◆ **HOW TO COMPLETE THIS TASK**
The data below must be copied in full and without any change.

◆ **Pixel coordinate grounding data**
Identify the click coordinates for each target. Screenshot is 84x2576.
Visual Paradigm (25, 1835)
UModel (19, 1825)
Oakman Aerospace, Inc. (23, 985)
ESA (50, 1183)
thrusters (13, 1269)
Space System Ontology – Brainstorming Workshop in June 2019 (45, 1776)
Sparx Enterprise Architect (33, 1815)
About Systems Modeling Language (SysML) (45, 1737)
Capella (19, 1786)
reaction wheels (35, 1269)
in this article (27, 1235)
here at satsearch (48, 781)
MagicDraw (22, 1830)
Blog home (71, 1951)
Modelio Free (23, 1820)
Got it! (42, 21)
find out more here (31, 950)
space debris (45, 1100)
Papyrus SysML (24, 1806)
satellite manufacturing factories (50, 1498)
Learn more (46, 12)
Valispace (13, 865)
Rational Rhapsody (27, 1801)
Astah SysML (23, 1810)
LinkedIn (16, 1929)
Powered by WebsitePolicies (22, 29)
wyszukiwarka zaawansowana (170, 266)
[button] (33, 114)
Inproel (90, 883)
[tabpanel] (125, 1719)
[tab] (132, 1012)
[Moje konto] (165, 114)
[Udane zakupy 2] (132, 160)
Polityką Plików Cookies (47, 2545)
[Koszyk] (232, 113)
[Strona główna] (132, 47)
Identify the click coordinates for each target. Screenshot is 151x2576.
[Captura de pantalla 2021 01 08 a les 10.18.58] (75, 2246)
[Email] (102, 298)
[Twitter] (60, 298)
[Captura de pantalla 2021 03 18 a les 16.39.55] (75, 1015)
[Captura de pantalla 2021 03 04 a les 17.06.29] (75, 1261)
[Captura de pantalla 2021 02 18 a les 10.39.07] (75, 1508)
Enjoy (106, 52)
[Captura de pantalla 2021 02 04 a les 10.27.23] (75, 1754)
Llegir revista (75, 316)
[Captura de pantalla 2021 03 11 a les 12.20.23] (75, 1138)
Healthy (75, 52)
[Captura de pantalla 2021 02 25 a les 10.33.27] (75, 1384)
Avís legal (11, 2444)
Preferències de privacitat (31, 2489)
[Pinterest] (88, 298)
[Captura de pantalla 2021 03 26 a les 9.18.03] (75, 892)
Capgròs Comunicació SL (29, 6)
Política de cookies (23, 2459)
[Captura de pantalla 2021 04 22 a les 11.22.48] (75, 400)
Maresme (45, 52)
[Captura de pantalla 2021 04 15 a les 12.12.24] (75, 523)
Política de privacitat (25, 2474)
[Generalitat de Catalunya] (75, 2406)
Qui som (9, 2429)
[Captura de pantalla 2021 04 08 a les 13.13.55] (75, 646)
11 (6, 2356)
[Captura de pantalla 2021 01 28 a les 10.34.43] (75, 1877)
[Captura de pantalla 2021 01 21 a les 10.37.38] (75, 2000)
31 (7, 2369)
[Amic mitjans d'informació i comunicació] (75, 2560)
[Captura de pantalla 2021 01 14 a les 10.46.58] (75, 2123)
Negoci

◆ **WRITTEN RESPONSE**
Identify the click coordinates for each target. Screenshot is 84x2576.
Visual Paradigm (25, 1835)
UModel (19, 1825)
Oakman Aerospace, Inc. (23, 985)
ESA (50, 1183)
thrusters (13, 1269)
Space System Ontology – Brainstorming Workshop in June 2019 (45, 1776)
Sparx Enterprise Architect (33, 1815)
About Systems Modeling Language (SysML) (45, 1737)
Capella (19, 1786)
reaction wheels (35, 1269)
in this article (27, 1235)
here at satsearch (48, 781)
MagicDraw (22, 1830)
Blog home (71, 1951)
Modelio Free (23, 1820)
Got it! (42, 21)
find out more here (31, 950)
space debris (45, 1100)
Papyrus SysML (24, 1806)
satellite manufacturing factories (50, 1498)
Learn more (46, 12)
Valispace (13, 865)
Rational Rhapsody (27, 1801)
Astah SysML (23, 1810)
LinkedIn (16, 1929)
Powered by WebsitePolicies (22, 29)
wyszukiwarka zaawansowana (170, 266)
[button] (33, 114)
Inproel (90, 883)
[tabpanel] (125, 1719)
[tab] (132, 1012)
[Moje konto] (165, 114)
[Udane zakupy 2] (132, 160)
Polityką Plików Cookies (47, 2545)
[Koszyk] (232, 113)
[Strona główna] (132, 47)
Identify the click coordinates for each target. Screenshot is 151x2576.
[Captura de pantalla 2021 01 08 a les 10.18.58] (75, 2246)
[Email] (102, 298)
[Twitter] (60, 298)
[Captura de pantalla 2021 03 18 a les 16.39.55] (75, 1015)
[Captura de pantalla 2021 03 04 a les 17.06.29] (75, 1261)
[Captura de pantalla 2021 02 18 a les 10.39.07] (75, 1508)
Enjoy (106, 52)
[Captura de pantalla 2021 02 04 a les 10.27.23] (75, 1754)
Llegir revista (75, 316)
[Captura de pantalla 2021 03 11 a les 12.20.23] (75, 1138)
Healthy (75, 52)
[Captura de pantalla 2021 02 25 a les 10.33.27] (75, 1384)
Avís legal (11, 2444)
Preferències de privacitat (31, 2489)
[Pinterest] (88, 298)
[Captura de pantalla 2021 03 26 a les 9.18.03] (75, 892)
Capgròs Comunicació SL (29, 6)
Política de cookies (23, 2459)
[Captura de pantalla 2021 04 22 a les 11.22.48] (75, 400)
Maresme (45, 52)
[Captura de pantalla 2021 04 15 a les 12.12.24] (75, 523)
Política de privacitat (25, 2474)
[Generalitat de Catalunya] (75, 2406)
Qui som (9, 2429)
[Captura de pantalla 2021 04 08 a les 13.13.55] (75, 646)
11 (6, 2356)
[Captura de pantalla 2021 01 28 a les 10.34.43] (75, 1877)
[Captura de pantalla 2021 01 21 a les 10.37.38] (75, 2000)
31 (7, 2369)
[Amic mitjans d'informació i comunicació] (75, 2560)
[Captura de pantalla 2021 01 14 a les 10.46.58] (75, 2123)
Negoci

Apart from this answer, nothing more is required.